TASK PROMPT -
Where a line of the listing below includes the word "field", reproduce that line.

RECORDS FOR THIS TASK -
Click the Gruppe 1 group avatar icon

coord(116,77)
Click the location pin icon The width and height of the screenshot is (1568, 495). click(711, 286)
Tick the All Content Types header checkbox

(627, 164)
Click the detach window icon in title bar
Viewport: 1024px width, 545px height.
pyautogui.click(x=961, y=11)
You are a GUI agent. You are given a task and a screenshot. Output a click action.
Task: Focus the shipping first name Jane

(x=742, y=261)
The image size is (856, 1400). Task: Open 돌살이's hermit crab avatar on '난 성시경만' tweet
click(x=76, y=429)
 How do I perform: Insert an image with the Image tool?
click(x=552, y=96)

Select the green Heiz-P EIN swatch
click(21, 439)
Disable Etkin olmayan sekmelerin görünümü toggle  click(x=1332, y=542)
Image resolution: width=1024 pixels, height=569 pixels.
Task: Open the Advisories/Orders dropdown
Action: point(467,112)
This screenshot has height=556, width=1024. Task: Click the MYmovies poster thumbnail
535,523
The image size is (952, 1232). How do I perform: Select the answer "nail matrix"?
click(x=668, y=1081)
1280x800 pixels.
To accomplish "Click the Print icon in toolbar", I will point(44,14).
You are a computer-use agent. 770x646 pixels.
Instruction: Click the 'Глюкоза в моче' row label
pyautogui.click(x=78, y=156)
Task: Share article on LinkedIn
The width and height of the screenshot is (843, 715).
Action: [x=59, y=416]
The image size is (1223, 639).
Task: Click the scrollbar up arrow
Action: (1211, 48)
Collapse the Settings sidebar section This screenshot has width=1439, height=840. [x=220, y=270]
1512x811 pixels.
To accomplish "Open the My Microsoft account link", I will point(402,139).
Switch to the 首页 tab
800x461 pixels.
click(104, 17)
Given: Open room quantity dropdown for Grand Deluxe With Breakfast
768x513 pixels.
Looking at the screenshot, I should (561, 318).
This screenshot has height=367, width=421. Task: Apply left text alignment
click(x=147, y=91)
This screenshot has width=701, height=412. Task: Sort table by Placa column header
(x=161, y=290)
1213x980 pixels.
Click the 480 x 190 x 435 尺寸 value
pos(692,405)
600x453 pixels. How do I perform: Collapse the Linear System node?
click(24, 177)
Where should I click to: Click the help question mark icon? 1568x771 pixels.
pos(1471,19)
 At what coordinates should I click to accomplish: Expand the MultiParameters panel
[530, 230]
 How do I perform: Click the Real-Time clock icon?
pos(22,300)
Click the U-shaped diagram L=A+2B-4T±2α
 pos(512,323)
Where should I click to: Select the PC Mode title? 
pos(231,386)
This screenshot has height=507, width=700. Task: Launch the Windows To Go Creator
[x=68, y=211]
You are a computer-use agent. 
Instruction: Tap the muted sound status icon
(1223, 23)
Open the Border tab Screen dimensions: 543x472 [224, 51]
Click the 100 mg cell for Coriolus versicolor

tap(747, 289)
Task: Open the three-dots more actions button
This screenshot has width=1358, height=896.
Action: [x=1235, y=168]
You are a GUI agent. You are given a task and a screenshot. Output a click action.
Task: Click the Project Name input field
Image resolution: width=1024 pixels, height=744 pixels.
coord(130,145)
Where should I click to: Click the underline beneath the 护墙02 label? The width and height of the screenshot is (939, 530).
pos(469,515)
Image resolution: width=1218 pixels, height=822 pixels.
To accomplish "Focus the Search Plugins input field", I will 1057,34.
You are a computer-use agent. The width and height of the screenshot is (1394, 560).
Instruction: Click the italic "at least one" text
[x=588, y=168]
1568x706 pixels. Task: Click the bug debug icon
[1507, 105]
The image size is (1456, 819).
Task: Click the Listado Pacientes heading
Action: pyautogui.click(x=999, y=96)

RESPONSE TO THE TASK -
Task: Click the Project Name input field
To accomplish "Focus the Search Plugins input field", I will 1057,34.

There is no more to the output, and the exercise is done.